** Document extract **
******

Announcing Artificial Analysis Intelligence Index v4.1: a shift toward agentic workloads, featuring upgraded benchmarks and new per-task metrics

The Artificial Analysis Intelligence Index is our synthesis metric for assessing model intelligence and tracking AI progress. v4.1 marks a broader shift toward agentic workloads, with three main changes:

Updated and reweighted evaluations toward agentic tasks:

We upgraded three evaluations, removed one, and reweighted the Intelligence Index:

Upgraded Terminal-Bench Hard to Terminal-Bench 2.1 and τ²-Bench Telecom to τ³-Bench Banking. Both move to newer, more robust task sets with harder, more realistic agentic scenarios that better separate frontier models
Upgraded GDPval-AA to GDPval-AA v2. The upgrade re-baselines Elo to human performance at 1000, introduces a rotating panel of frontier-model judges, and raises the turn limit from 100 to 250 for longer-horizon agent trajectories
Removed IFBench due to saturation. The benchmark no longer distinguishes frontier models sufficiently, so we have removed it from the Intelligence Index. We will continue to run it and publish results on new model releases

Cost per Task, Time per Task, and Tokens per Task: Three new per-task metrics, reported for every model and based on the Intelligence Index. We take the total cost, total time, and total output tokens for a model to run the Intelligence Index and divide by the number of tasks across its evaluations, giving the average cost, time, and output tokens to complete a single Intelligence Index task
Cached input token reporting: We now report cached input tokens and their impact on cost, including the cost to run the Intelligence Index, to better reflect the real cost of running each model

Key Results:

Leading models: Claude Fable 5 (with Opus 4.8 fallback, 60) leads the Artificial Analysis Intelligence Index v4.1 by four points but is currently unavailable, leaving Claude Opus 4.8 (max, 56) as the most intelligent available model, ahead of GPT-5.5 (xhigh, 55)

******

Stored items

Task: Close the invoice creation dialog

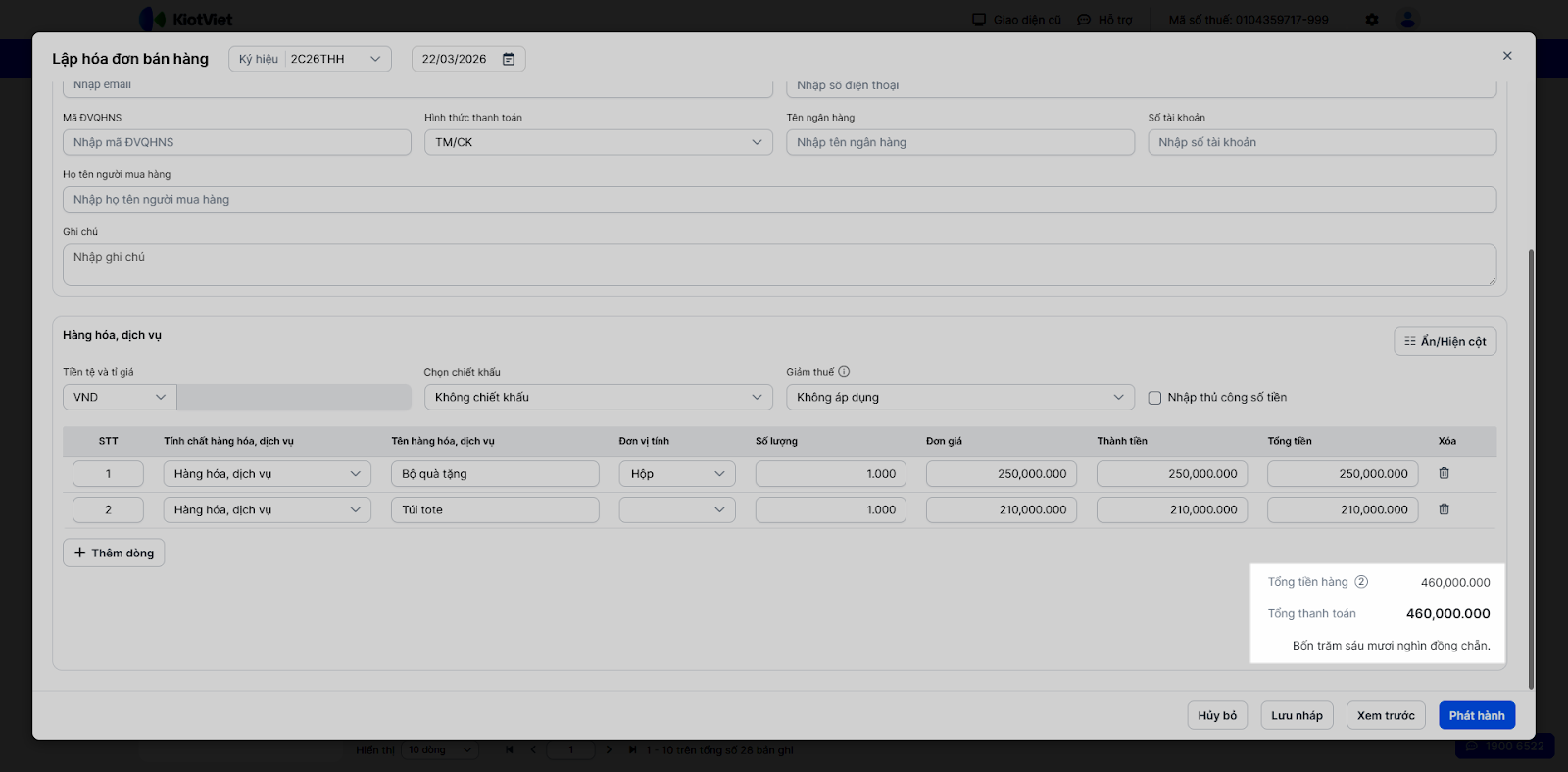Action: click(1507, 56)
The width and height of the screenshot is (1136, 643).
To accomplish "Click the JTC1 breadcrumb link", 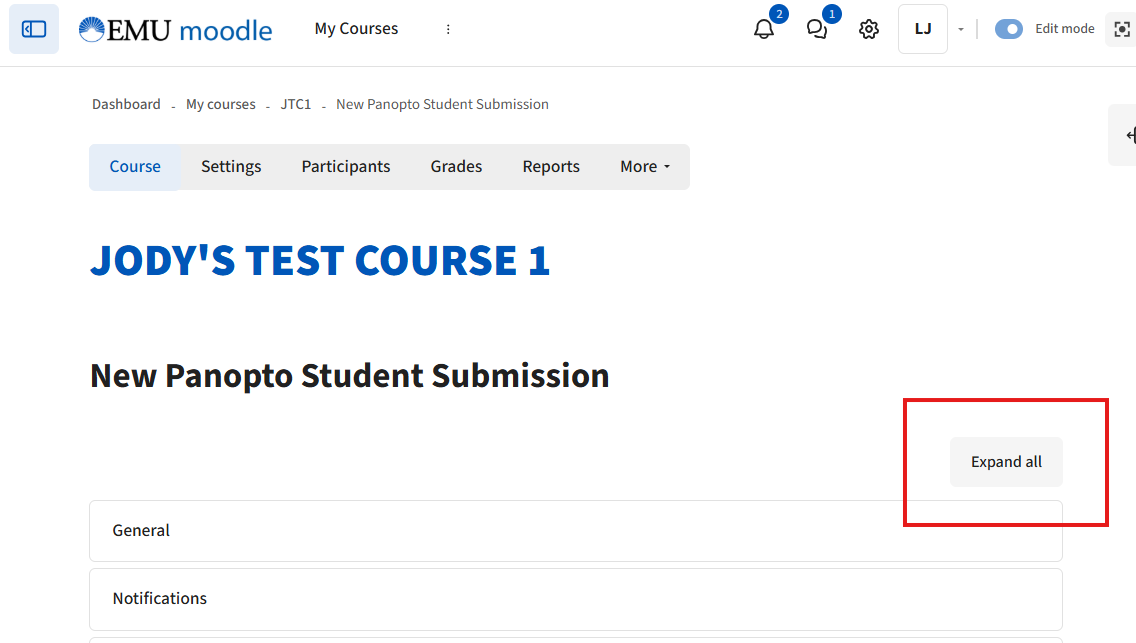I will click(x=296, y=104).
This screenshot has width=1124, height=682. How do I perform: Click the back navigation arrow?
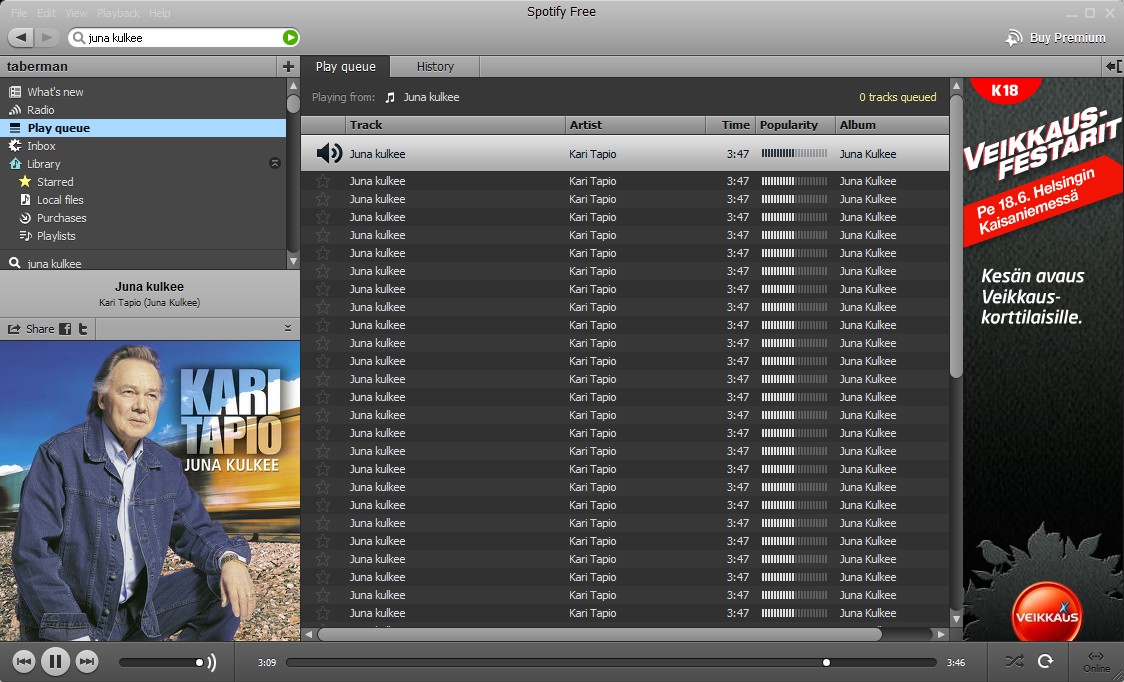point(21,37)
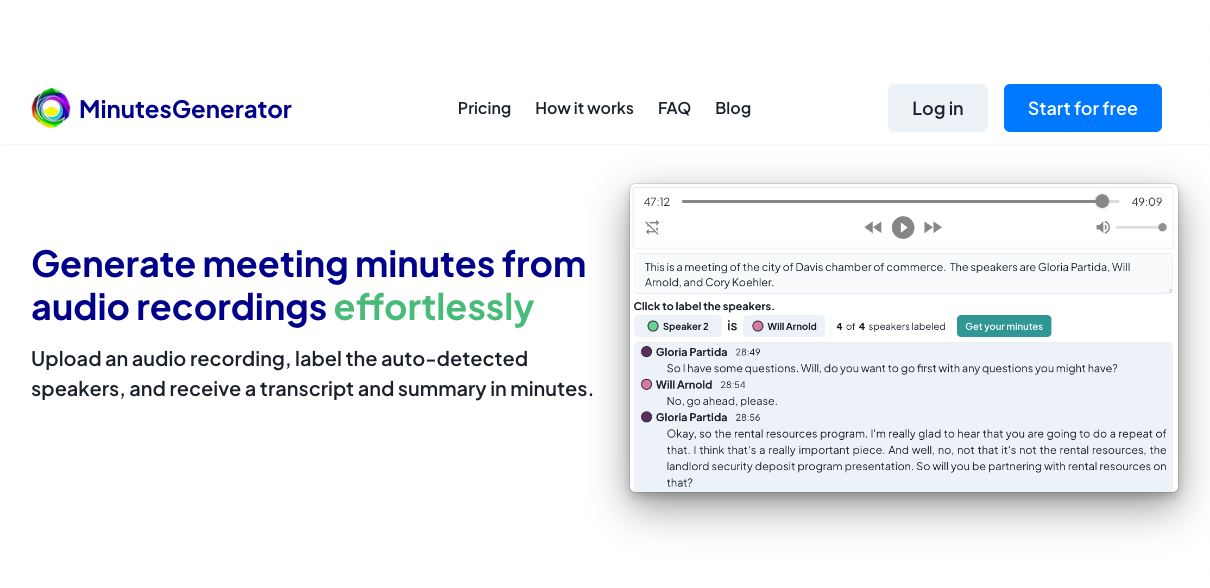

******

** List of tasks **
A - Based on the Intelligence Index v4.1 announcement, answer yes or no to each statement and quote the words that decide it: (i) The turn limit in GDPval-AA v2 went up to 250. (ii) Results for IFBench will no longer be published. (iii) Cost per Task comes from dividing total cost by the number of models tested.
B - Answer these from the Intelligence Index v4.1 announcement:
(i) Which evaluation replaced τ²-Bench Telecom?
(ii) What Elo score does GDPval-AA v2 set for human performance?
(iii) Which model is named the most intelligent available model?

** Numbered responses **
A -
(i) Yes: "raises the turn limit from 100 to 250 for longer-horizon agent trajectories"
(ii) No: "We will continue to run it and publish results on new model releases"
(iii) No: "divide by the number of tasks across its evaluations"

B -
(i) τ³-Bench Banking
(ii) 1000
(iii) Claude Opus 4.8 (max, 56)